PCR detection of iscS revealed that all E. coli (both Dnd+ and Dnd− strains), Salmonella spp. and Shigella strains were positive for the iscS gene. In fact, iscS is also found in Citrobacter spp., Klesiella spp., and Morganella spp. using BLASTN indicating that this cysteine desulfurase gene may be ubiquitous in different enterobacterial strains, thus supporting its suggested importance in sustaining fundamental life processes . However, this also indicates that the presence of the iscS gene is not a good genotypic marker for the Dnd+ phenotype. Representative iscS sequence obtained from this study have been deposited in GenBank under accession no KC839813.

▶ [INFORMATION]
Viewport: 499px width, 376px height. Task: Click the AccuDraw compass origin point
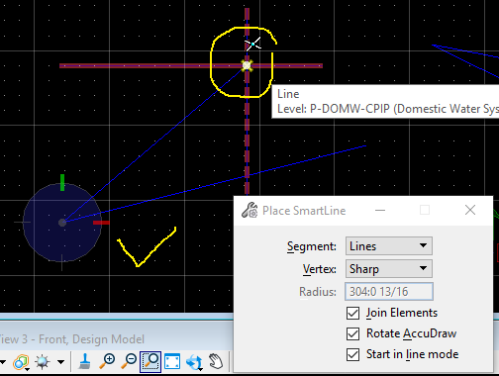tap(62, 223)
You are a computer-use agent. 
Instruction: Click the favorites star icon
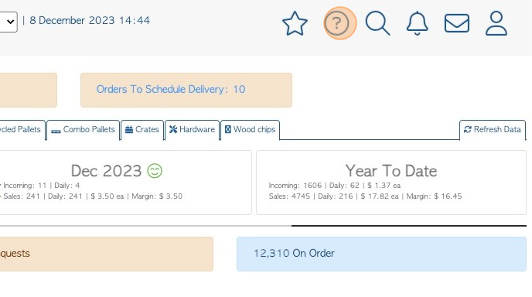point(295,23)
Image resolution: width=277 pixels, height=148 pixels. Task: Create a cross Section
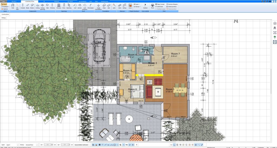coord(145,6)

▶ [PROMPT] From the passage on iscS detection, list every group of bacteria that PCR detection showed to be positive for the iscS gene.

▶ [ANSWER BOX]
- E. coli (both Dnd+ and Dnd− strains)
- Salmonella spp.
- Shigella strains